[Goanet]The UN's Abu Ghraib, Or Worse

2004-12-29 Thread Gabe Menezes
From: "Peter D'Souza" <[EMAIL PROTECTED]>
To: "Goanet" 
Sent: Wednesday, December 29, 2004 6:22 PM
Subject: [Goanet]The UN's Abu Ghraib, Or Worse

Do you suppose this will provoke the same kind of outrage and press 
exposure as the Abu Ghraib scandal? There were calls for Rumsfeld's 
resignation when the Abu Ghraib scandal broke, might there be similar 
calls for Kofi Annan's resignation? It will be interesting to watch this 
pan out.

RESPONSE: There were calls for Rumsfeld's resignation -  neither did he 
jump, nor was he pushed! Now the same Republicans want Kofi Annan's head.
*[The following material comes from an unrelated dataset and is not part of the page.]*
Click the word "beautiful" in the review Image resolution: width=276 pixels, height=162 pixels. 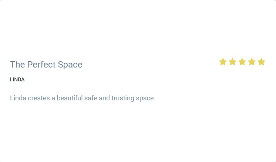click(70, 98)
I 
can see the logic in this as well as Mr. Peter D'Souza.

cheers,
Gabe. 




[Goanet]The UN's Abu Ghraib, Or Worse

2004-12-29 Thread Peter D'Souza
Do you suppose this will provoke the same kind of outrage and press 
exposure as the Abu Ghraib scandal? There were calls for Rumsfeld's 
resignation when the Abu Ghraib scandal broke, might there be similar 
calls for Kofi Annan's resignation? It will be interesting to watch this 
pan out.

PD'S
   *Sex for Food*
   The Wall Street Journal, December 29, 2004; Page A8
   Two years after the charges first surfaced, Kofi Annan has finally
   admitted that U.N. peacekeeping troops sexually abused war refugees
   in the Democratic Republic of Congo. "I am really shocked by these
   accusations," the United Nations Secretary-General told reporters
   last week.
   He shouldn't be. Allegations of sex crimes committed by U.N. staff
   and troops date back at least a decade and span operations on three
   continents, in places like Kosovo, Sierra Leone, Liberia and
   Cambodia. But rather than showing the kind of "zero tolerance"
   toward sexual crimes that Mr. Annan now promises, the U.N. has
   treated such instances with cavalier nonchalance.
   In Congo, some 150 cases are under investigation. The charges range
   from rape, in which some victims were children, to sexual
   exploitation. In some cases, women and young girls have been coaxed
   into sex in exchange for essential food items. A French U.N. staffer
   was arrested for raping underage girls and taking digital pictures
   of them. He has been sent back home where he will stand trial.
   U.N. officials reportedly are worried that if these pictures and
   other rape videos allegedly shot by U.N. troops find their way into
   the media, it could become the U.N.'s "Abu Ghraib." The difference,
   of course, is that the abuses in Iraq came quickly to light through
   the chain of command and were immediately prosecuted by the U.S.
   military. In contrast, the U.N. is investigating the cases in Congo
   only after much delay and even now is unwilling to "name and shame"
   the countries whose soldiers committed these crimes.